(EXERCISE DESCRIPTION):
Give again, word for word, every line below from the one that has "[Search] (210, 362)" through the one that has "Jak radzić sobie", both included, and no others.

(Beginning of ENTRIES PROVIDED)

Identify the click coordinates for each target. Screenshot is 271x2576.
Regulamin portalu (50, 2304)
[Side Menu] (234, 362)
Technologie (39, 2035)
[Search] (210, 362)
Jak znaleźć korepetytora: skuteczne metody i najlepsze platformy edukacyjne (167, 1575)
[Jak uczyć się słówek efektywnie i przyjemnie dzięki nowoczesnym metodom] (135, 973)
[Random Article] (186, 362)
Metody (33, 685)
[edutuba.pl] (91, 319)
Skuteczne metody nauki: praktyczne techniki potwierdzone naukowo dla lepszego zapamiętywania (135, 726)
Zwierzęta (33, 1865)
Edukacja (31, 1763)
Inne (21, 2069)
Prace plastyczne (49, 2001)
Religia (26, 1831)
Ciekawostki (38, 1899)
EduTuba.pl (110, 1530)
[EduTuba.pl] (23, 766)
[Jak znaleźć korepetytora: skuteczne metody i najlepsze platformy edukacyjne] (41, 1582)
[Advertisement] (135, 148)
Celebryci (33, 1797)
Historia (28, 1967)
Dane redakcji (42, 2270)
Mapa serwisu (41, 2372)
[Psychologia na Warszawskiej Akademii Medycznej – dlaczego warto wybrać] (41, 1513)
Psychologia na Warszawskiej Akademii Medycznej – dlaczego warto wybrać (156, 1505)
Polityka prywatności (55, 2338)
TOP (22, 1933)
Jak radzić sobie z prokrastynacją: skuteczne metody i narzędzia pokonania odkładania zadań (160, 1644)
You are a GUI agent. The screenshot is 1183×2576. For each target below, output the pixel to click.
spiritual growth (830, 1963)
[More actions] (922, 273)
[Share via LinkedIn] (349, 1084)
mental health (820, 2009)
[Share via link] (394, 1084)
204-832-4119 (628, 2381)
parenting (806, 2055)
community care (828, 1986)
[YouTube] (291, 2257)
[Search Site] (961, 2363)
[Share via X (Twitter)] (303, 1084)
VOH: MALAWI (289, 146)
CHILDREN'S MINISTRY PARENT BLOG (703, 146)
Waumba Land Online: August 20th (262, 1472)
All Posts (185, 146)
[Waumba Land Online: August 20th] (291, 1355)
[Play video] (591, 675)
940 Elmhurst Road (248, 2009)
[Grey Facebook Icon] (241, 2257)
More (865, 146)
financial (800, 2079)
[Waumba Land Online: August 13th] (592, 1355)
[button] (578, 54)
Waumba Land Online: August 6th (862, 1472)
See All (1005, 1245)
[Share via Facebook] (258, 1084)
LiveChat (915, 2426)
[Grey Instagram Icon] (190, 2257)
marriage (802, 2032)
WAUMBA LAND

(End of ENTRIES PROVIDED)

(ANSWER):
[Search] (210, 362)
Jak znaleźć korepetytora: skuteczne metody i najlepsze platformy edukacyjne (167, 1575)
[Jak uczyć się słówek efektywnie i przyjemnie dzięki nowoczesnym metodom] (135, 973)
[Random Article] (186, 362)
Metody (33, 685)
[edutuba.pl] (91, 319)
Skuteczne metody nauki: praktyczne techniki potwierdzone naukowo dla lepszego zapamiętywania (135, 726)
Zwierzęta (33, 1865)
Edukacja (31, 1763)
Inne (21, 2069)
Prace plastyczne (49, 2001)
Religia (26, 1831)
Ciekawostki (38, 1899)
EduTuba.pl (110, 1530)
[EduTuba.pl] (23, 766)
[Jak znaleźć korepetytora: skuteczne metody i najlepsze platformy edukacyjne] (41, 1582)
[Advertisement] (135, 148)
Celebryci (33, 1797)
Historia (28, 1967)
Dane redakcji (42, 2270)
Mapa serwisu (41, 2372)
[Psychologia na Warszawskiej Akademii Medycznej – dlaczego warto wybrać] (41, 1513)
Psychologia na Warszawskiej Akademii Medycznej – dlaczego warto wybrać (156, 1505)
Polityka prywatności (55, 2338)
TOP (22, 1933)
Jak radzić sobie z prokrastynacją: skuteczne metody i narzędzia pokonania odkładania zadań (160, 1644)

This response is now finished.